## Exercise goal
Look for "will" in the listing below. Gather each line that contains it.

## Task inputs
<<<<

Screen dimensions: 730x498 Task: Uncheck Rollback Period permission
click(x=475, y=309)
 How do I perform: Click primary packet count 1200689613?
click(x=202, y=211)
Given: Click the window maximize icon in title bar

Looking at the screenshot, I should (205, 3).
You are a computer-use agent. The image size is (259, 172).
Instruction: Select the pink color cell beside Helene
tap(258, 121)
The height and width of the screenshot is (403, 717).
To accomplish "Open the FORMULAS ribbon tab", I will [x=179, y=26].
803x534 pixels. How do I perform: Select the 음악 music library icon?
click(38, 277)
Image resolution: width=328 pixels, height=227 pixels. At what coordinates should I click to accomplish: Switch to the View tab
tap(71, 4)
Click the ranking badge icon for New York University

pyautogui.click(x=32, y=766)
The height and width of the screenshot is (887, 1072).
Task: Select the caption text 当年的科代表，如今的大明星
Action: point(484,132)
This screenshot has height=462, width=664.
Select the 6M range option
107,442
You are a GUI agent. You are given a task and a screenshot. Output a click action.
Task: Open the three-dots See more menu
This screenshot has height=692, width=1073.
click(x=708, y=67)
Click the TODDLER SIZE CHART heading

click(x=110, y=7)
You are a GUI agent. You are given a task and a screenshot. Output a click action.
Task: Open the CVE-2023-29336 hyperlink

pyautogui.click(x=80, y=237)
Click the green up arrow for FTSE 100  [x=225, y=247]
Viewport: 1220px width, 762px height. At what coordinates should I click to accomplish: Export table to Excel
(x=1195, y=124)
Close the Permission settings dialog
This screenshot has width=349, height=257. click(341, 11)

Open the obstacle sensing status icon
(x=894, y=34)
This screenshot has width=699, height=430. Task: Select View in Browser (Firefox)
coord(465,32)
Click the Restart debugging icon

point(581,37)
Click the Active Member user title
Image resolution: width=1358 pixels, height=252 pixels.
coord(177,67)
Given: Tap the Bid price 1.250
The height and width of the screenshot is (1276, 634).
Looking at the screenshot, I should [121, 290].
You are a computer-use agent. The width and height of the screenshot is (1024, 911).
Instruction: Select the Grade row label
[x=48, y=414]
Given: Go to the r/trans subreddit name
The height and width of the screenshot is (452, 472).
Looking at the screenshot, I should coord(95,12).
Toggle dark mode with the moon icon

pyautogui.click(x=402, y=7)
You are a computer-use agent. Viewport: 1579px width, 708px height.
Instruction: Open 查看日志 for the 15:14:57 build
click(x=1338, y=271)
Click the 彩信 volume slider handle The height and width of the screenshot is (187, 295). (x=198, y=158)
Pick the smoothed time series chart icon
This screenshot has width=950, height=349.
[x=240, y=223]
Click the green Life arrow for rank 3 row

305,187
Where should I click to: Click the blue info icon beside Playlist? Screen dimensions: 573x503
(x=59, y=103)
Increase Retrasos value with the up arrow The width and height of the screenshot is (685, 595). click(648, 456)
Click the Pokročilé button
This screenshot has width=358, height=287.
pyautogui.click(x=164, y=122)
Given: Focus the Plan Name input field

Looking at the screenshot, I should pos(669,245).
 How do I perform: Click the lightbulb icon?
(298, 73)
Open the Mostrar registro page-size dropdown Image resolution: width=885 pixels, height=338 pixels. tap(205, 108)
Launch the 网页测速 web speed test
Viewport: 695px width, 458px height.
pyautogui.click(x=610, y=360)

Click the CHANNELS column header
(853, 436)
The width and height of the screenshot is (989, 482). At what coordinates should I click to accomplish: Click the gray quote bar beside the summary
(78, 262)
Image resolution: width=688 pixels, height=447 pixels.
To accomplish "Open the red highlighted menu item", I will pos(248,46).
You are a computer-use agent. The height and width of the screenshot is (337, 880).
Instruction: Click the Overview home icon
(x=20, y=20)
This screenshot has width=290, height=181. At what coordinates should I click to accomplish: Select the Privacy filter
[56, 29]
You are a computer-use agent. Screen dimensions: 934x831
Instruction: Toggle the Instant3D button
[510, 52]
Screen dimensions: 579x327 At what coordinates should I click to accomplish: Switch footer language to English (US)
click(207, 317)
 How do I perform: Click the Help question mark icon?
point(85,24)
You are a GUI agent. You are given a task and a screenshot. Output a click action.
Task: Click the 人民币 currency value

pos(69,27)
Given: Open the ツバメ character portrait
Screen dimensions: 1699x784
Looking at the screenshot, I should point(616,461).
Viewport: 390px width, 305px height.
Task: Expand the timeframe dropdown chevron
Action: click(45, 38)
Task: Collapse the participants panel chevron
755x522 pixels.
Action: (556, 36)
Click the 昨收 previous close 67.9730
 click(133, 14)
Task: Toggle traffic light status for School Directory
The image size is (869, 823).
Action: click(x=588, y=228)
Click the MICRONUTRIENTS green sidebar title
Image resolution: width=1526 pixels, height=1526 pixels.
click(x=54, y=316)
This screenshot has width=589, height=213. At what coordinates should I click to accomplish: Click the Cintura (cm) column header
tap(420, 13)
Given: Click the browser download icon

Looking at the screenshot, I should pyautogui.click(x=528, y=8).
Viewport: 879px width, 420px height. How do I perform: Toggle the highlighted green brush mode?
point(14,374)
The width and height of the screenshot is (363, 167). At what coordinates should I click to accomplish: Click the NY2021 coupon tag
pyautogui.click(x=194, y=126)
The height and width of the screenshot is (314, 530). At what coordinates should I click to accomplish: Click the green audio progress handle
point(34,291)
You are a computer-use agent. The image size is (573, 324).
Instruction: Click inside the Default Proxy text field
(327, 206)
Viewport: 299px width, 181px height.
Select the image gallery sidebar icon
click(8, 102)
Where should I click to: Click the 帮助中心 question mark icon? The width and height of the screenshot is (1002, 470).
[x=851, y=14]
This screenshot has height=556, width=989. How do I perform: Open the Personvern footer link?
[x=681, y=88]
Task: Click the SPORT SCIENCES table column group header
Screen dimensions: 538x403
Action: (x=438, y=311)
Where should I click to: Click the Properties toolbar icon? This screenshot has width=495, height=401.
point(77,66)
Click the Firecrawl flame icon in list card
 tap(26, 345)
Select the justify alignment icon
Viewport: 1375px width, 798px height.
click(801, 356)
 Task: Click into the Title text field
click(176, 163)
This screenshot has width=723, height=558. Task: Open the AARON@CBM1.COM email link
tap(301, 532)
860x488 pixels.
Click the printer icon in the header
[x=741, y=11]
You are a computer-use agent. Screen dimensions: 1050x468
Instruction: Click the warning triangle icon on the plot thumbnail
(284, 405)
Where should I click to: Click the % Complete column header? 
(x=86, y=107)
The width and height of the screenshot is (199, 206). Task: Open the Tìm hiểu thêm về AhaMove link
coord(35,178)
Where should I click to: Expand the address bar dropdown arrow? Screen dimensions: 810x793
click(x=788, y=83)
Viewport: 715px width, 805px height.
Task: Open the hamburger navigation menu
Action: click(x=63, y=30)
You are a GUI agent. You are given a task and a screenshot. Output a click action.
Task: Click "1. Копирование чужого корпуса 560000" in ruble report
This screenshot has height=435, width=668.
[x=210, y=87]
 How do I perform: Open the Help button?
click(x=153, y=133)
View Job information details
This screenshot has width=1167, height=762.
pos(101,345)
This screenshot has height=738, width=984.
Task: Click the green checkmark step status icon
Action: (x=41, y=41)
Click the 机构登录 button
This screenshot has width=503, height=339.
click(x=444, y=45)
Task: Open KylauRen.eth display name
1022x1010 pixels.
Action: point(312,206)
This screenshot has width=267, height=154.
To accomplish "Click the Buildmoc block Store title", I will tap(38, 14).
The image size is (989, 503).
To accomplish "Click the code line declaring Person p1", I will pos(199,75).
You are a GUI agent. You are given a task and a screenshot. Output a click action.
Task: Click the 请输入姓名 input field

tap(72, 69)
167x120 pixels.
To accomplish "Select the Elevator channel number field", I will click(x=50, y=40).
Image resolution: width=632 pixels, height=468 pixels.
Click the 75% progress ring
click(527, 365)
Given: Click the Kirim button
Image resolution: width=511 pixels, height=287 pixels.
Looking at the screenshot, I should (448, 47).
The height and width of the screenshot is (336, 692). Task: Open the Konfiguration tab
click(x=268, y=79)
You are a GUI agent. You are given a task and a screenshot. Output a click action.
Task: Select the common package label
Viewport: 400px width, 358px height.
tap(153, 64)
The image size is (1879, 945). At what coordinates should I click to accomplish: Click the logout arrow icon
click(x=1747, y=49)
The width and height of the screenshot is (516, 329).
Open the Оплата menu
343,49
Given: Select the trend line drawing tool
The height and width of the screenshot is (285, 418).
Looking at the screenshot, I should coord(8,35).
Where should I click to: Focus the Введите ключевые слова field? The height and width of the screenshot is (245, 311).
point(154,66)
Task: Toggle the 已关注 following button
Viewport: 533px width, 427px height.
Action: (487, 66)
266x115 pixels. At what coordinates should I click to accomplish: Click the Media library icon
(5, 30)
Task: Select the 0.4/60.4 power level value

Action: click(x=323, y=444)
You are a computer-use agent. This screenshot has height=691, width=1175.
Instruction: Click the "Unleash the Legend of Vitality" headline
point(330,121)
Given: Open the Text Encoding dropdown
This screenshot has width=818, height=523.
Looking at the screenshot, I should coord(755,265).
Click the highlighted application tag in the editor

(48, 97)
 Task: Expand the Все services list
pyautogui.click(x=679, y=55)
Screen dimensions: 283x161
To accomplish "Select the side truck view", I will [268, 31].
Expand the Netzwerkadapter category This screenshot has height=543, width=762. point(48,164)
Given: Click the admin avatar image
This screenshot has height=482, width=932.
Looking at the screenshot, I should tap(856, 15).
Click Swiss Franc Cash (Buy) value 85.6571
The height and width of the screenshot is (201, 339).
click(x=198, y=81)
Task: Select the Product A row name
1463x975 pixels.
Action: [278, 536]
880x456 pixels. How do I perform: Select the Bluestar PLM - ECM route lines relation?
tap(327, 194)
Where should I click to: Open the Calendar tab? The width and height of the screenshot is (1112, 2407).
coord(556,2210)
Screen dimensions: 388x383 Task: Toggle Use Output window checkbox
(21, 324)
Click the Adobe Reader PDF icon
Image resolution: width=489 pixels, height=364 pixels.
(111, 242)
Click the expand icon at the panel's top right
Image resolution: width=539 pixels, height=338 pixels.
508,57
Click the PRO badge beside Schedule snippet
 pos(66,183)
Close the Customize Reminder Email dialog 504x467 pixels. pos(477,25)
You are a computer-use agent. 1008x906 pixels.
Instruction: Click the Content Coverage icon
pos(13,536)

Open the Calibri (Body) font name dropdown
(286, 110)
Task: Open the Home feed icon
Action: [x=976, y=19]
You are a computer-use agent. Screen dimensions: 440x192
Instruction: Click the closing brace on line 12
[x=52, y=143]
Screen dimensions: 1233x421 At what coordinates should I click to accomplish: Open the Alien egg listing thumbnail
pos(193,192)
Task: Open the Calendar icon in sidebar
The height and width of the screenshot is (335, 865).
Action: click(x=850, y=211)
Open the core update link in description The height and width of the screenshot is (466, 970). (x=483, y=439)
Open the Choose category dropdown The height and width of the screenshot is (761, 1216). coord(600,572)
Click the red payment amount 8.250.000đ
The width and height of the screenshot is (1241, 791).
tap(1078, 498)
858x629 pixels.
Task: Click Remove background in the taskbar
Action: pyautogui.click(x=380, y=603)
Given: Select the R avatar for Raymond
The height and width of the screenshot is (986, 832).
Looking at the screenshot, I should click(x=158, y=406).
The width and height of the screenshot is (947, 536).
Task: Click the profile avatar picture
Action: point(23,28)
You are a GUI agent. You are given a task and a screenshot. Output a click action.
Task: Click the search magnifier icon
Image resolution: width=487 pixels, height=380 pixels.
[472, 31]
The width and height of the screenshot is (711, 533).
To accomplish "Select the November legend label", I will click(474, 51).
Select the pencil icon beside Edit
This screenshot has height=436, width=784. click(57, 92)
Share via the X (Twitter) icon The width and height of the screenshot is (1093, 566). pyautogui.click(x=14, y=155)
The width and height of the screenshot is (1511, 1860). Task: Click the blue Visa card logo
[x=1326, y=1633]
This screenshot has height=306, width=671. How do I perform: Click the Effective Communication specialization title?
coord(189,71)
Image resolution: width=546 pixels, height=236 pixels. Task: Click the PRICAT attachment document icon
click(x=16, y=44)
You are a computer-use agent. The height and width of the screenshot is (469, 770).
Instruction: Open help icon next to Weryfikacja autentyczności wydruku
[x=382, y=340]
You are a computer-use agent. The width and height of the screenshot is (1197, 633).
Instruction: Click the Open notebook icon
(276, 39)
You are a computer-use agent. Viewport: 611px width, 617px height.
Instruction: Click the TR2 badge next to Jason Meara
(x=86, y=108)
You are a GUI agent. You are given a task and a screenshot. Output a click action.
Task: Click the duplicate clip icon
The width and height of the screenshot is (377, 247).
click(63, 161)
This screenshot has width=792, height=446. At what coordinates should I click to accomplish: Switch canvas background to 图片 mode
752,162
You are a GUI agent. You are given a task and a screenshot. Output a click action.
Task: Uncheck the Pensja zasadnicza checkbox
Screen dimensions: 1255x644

>>>>

## Response to the exercise
To accomplish "Open the FORMULAS ribbon tab", I will [x=179, y=26].
To accomplish "Open the red highlighted menu item", I will pos(248,46).
To accomplish "Click the Buildmoc block Store title", I will tap(38, 14).
To accomplish "Click the code line declaring Person p1", I will pos(199,75).
To accomplish "Select the Elevator channel number field", I will click(x=50, y=40).
To accomplish "Select the side truck view", I will [268, 31].
To accomplish "Select the November legend label", I will click(474, 51).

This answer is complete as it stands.